RYAN
Leaning against the knotty trunk of a maple tree in the immaculately manicured backyard of Jordan Highsmith’s house, half listening to Michaela Braddock from his English class chatter animatedly about a minor celebrity’s nose job, Ryan felt like shit.
He felt like shit physically—his head was thudding along with the bass seeping out of somebody’s portable speakers on the back deck, his shoulders ached as if somebody had unzipped his neck and replaced all his muscles with sedimentary rocks, and he was vaguely sick to his stomach, which was weird ’cause he hadn’t actually had that much to drink at all since he got here.
But also—and woof, Ryan knew this was pathetic of him—he felt like shit in his emotions.
He blinked twice, trying to listen to the story Michaela was telling—she’d switched topics now, was nattering on about the car wash her Key Club was doing tomorrow and the matching shirts they’d all made. Ryan had known Michaela since middle school at Thomas Aquinas, and he liked her: She was pretty. She was a good person, apparently, who was spending her Saturday morning doing charity work for a women’s homeless shelter. And she had truly fantastic boobs.
But all he could focus on was his fight with Gabby.
This was stupid, Ryan thought, even as he shot a hopefully charming smile in Michaela’s direction. He was stupid. He couldn’t believe how badly he’d blown it back there, how he’d clammed right up and stumbled all over himself like somebody who’d never even talked to a girl before, let alone dated one. He hadn’t even realized how bad he’d wanted this to finally be his chance with her until he’d missed it, like watching a puck sail right past him across the ice.
Unless he hadn’t actually missed it at all.
He could still tell her, Ryan thought suddenly. He could go find her right now, take her by the hand and lay it all out for her. Maybe she’d think he was crazy. Maybe she’d tell him to get lost. Maybe their friendship really would be over. But he had to try, didn’t he? He had to try.
Once he thought it he couldn’t unthink it, like those Magic Eye books his mom used to do with him when he was little: once you found a picture in the pattern, you couldn’t figure out how all you’d seen before was dots. He made his excuses and extricated himself from Michaela, then headed back inside the house, hoping Gabby hadn’t bailed out entirely and gone home. That would be just like her, he thought, peering with no luck through the crowds in the kitchen and the den. His head was still throbbing, a rhythmic pulse deep in his brain stem. He thought he might have fucked himself up for real today.
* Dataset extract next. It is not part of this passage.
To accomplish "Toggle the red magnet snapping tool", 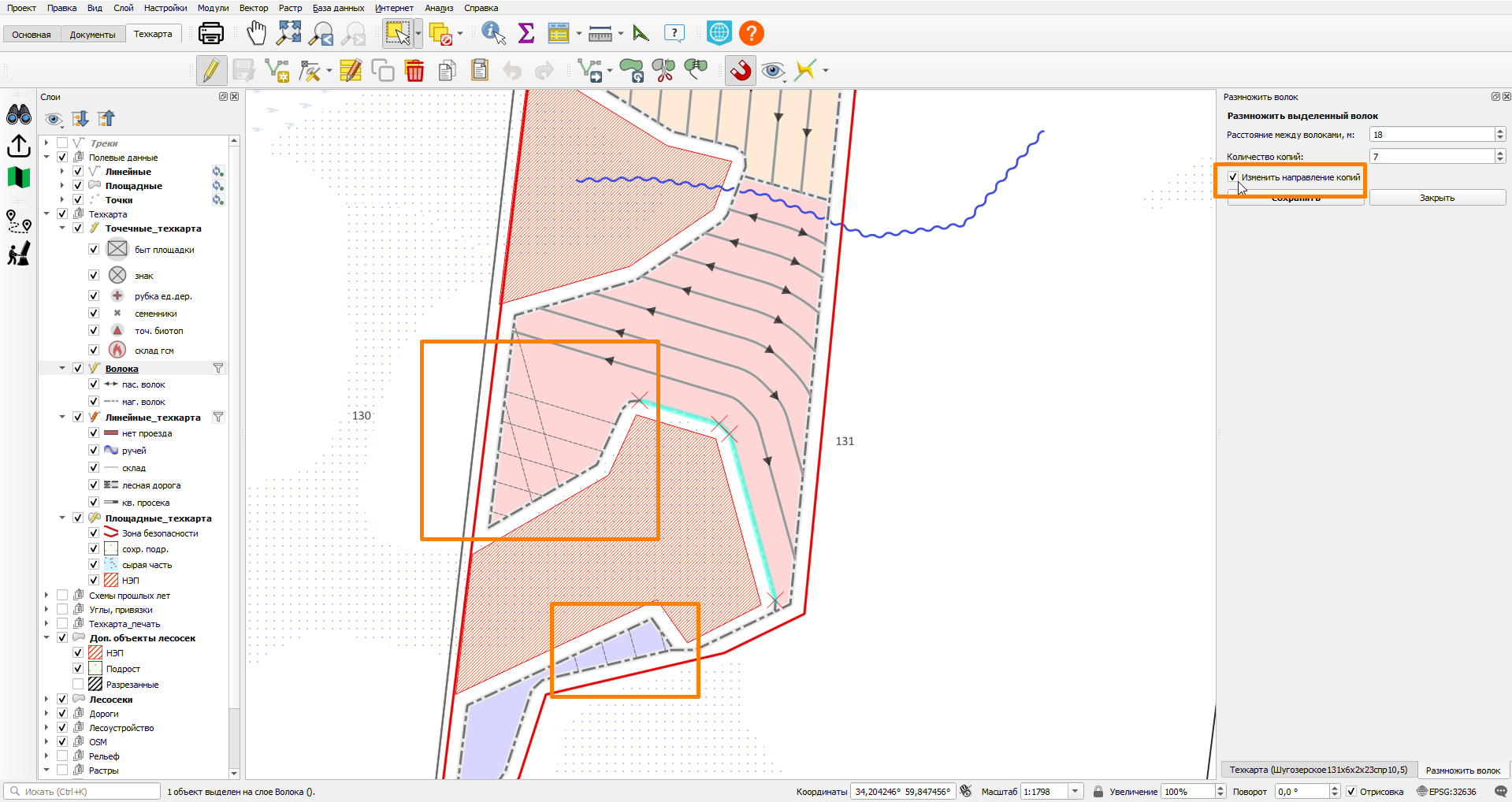I will point(740,70).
She must have left, he thought, when he didn’t find her after another ten minutes of looking. Well then, he’d have to go over to the Harts’. He made his way to the front of the house, waving good-bye to a couple of his buddies before letting himself out; he was halfway across the lawn when he stopped short. Because Gabby hadn’t left at all. She was sitting mostly hidden in the shadows on the screened-in side porch, the sharp column of her spine as familiar as her face every morning.
And she was kissing a girl.
Ryan turned around, feeling himself—Jesus Christ—feeling himself blush like a scandalized grandma. He knew Gabby was bi, obviously, thanks to an extremely awkward top ten celebrity crushes conversation halfway through freshman year. But there was a difference between knowing something existed without ever having seen it in real life, like the Grand Canyon, and having evidence of it right in front of your face. God, he was such a fucking idiot. He’d been so distracted trying to figure out whether or not Gabby had feelings for him that it had never occurred to him to wonder if she might have them for somebody else entirely. But she did. And here was the indisputable, undeniable proof.
They hadn’t seen him, and Ryan wanted to keep it that way. He turned around and wandered toward the back of the house. He really, really was not feeling good; his brain was a pot of the clean-out-the-fridge soup his mom made when she hadn’t been grocery shopping, murky and full of suspicious floating bits.
“Hey, McCullough.” It was his buddy Remy from hockey; his voice sounded far away, though Ryan wasn’t sure exactly why. “You okay over there?”
“Hey, Remy,” Ryan said, trying to sound cheerful.
That was when he leaned over and barfed.
GABBY
Sitting huddled together on the darkened side porch a little while later, Gabby shivered as Shay sucked lightly on her lower lip. It felt like she’d left her body entirely, except for the fact that she was sharply, deliciously aware of every single one of her cells vibrating back and forth, her blood moving underneath her singing skin. She had never in her life done anything like this, made out with a stranger at a party, but it was official: she wanted to do it forever. She wanted to kiss Shay forever. She smelled like vanilla and chamomile. Her mouth was clever and warm.